Any guide would be appreciate. Thank you!

Solution

Confirmed by Ruei An on Ray's Slack, Helm chart does not support setting Ray head node in high availability mode as of today.

I have opened a ticket request at https://github.com/ray-project/kuberay-helm/issues/55 If there is any update in future, I will update this answer.

In the meanwhile, before Helm chart supports it. Here is my Kubernetes YAML file which supports Global Control Service (GCS) fault tolerance using Valkey (similar to Redis):

apiVersion: ray.io/v1
kind: RayCluster
metadata:
  name: hm-ray-cluster
  namespace: production-hm-ray-cluster
  labels:
    app.kubernetes.io/name: hm-ray-cluster-deployment
    app.kubernetes.io/part-of: production-hm-ray-cluster
spec:
  rayVersion: 2.43.0
  # https://github.com/ray-project/kuberay/blob/master/ray-operator/config/samples/ray-cluster.external-redis.yaml
  gcsFaultToleranceOptions:
    redisAddress: redis://hm-ray-cluster-valkey-primary.production-hm-ray-cluster-valkey.svc:6379
    redisPassword:
      valueFrom:
        secretKeyRef:
          name: hm-ray-cluster-secret
          key: VALKEY_PASSWORD
  headGroupSpec:
    rayStartParams:
      num-cpus: "0"
    template:
      spec:
        serviceAccountName: hm-ray-cluster-service-account
        # https://github.com/ray-project/kuberay/blob/master/ray-operator/config/samples/ray-cluster.autoscaler-v2.yaml
        restartPolicy: Never
        containers:
          - name: ray-head
            image: rayproject/ray:2.43.0-py312-cpu
            ports:
              - containerPort: 6379
                name: gcs
              - containerPort: 8265
                name: dashboard
              - containerPort: 10001
                name: client
              - containerPort: 8000
                name: serve
            resources:
              requests:
                cpu: 1000m
                memory: 2Gi
              limits:
                cpu: 2000m
                memory: 4Gi
  workerGroupSpecs:
    - groupName: group-1
      replicas: 1
      minReplicas: 1
      maxReplicas: 100
      rayStartParams: {}
      template:
        spec:
          serviceAccountName: hm-ray-cluster-service-account
          # https://github.com/ray-project/kuberay/blob/master/ray-operator/config/samples/ray-cluster.autoscaler-v2.yaml
          restartPolicy: Never
          containers:
            - name: ray-worker
              image: rayproject/ray:2.43.0-py312-cpu
              resources:
                requests:
                  cpu: 1000m
                  memory: 1Gi
                limits:
                  cpu: 1000m
                  memory: 1Gi

Note enabling Global Control Service (GCS) fault tolerance only makes Ray job history stays after head node after restarting.

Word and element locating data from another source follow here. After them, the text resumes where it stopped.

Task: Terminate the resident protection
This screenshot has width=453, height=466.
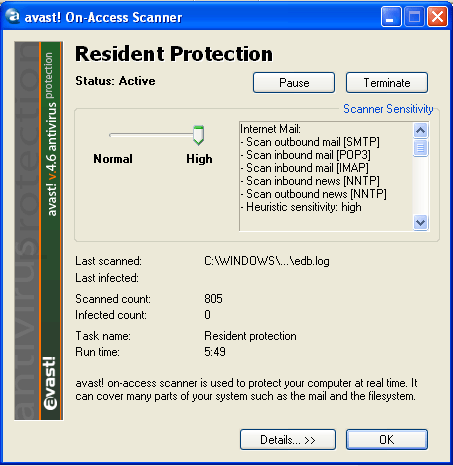Action: 387,83
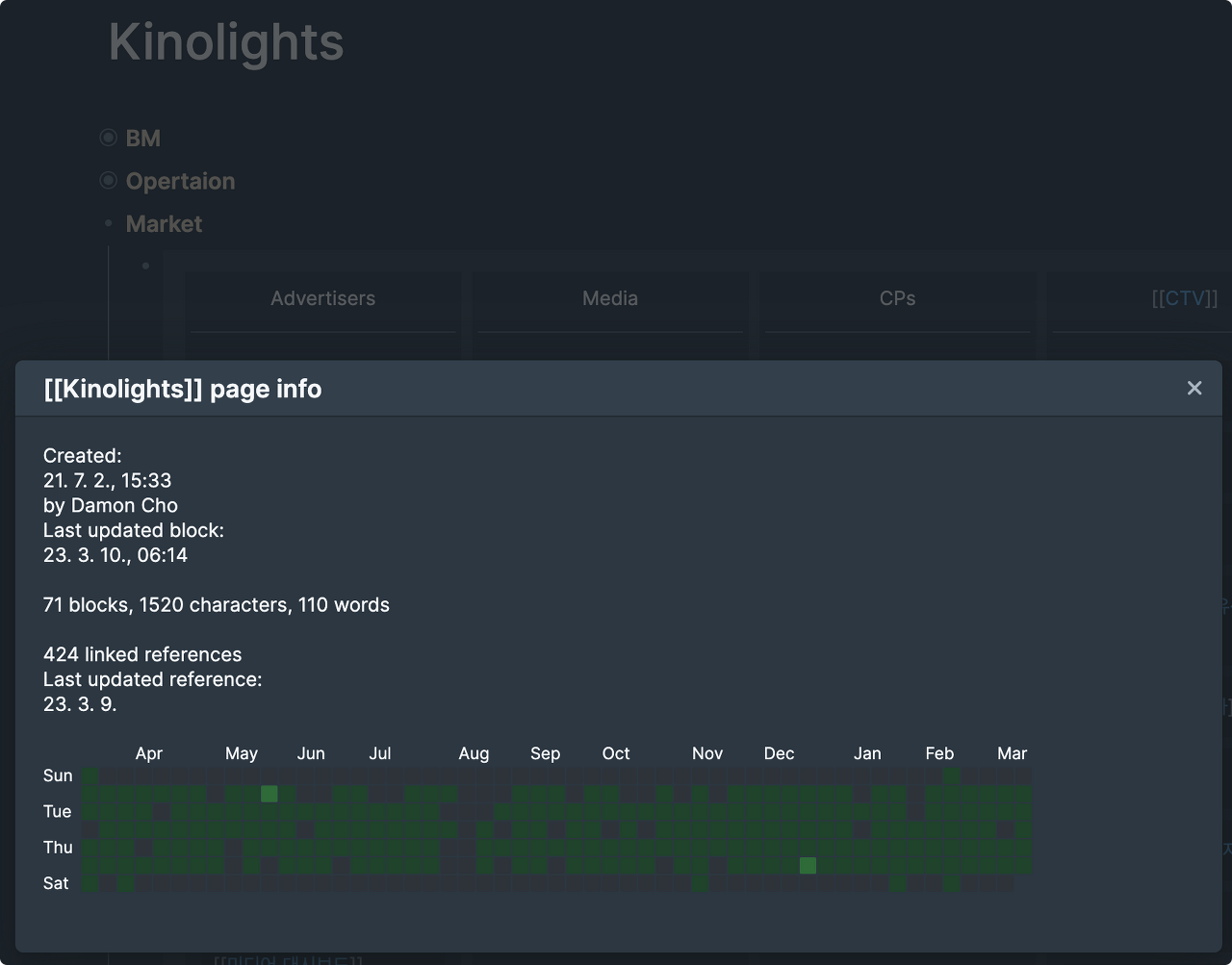Viewport: 1232px width, 965px height.
Task: Click the '424 linked references' line
Action: point(142,654)
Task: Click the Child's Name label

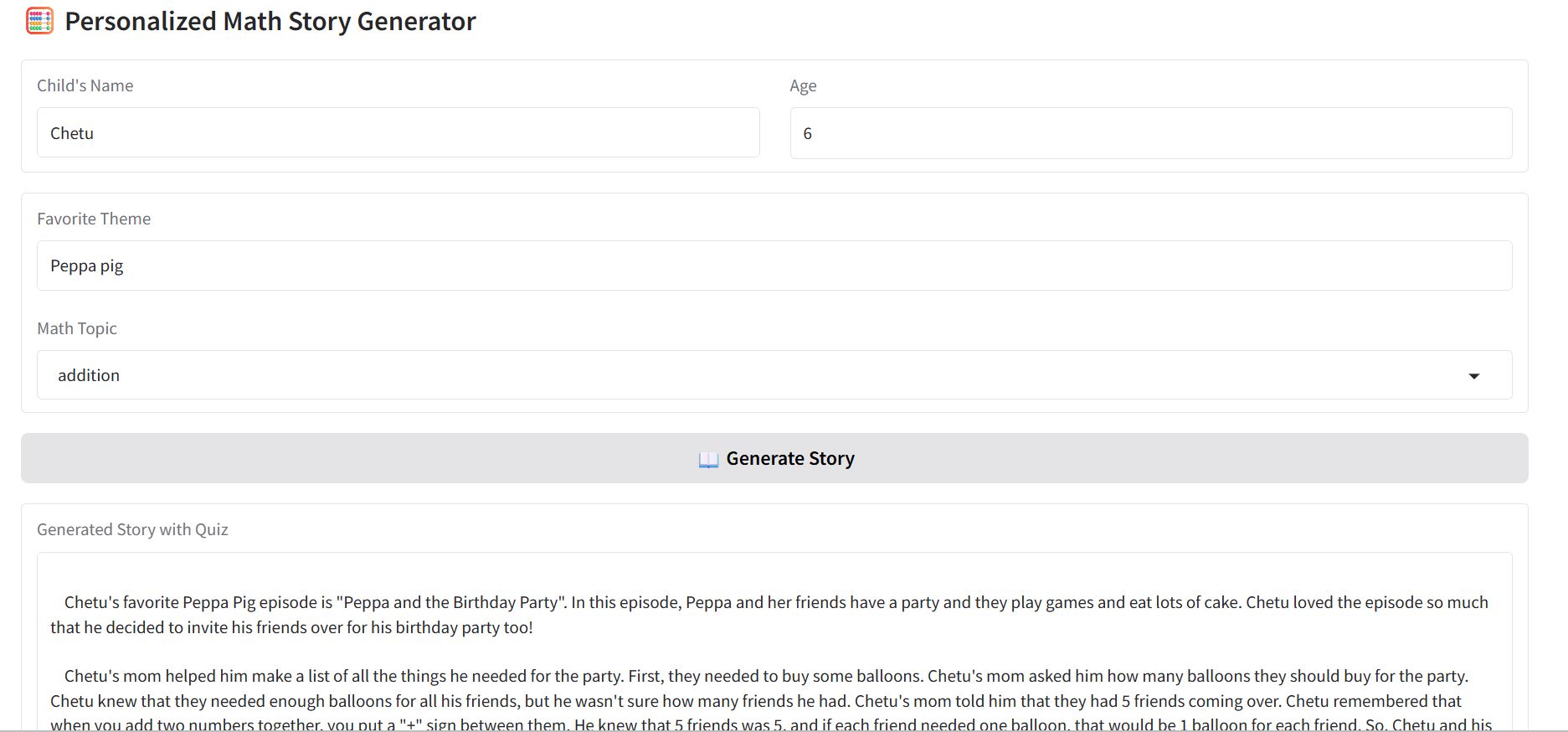Action: point(85,85)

However, I found if a job running and Ray head node dies, after delete head node pod and it auto restarts, the job still shows "running", but it is not in healthy state any more.

So I think this suggestion makes sense:

You should think of a Ray cluster as basically flammable. In production scenarios anything that uses Ray should be wrapped in external retries and durable external stores.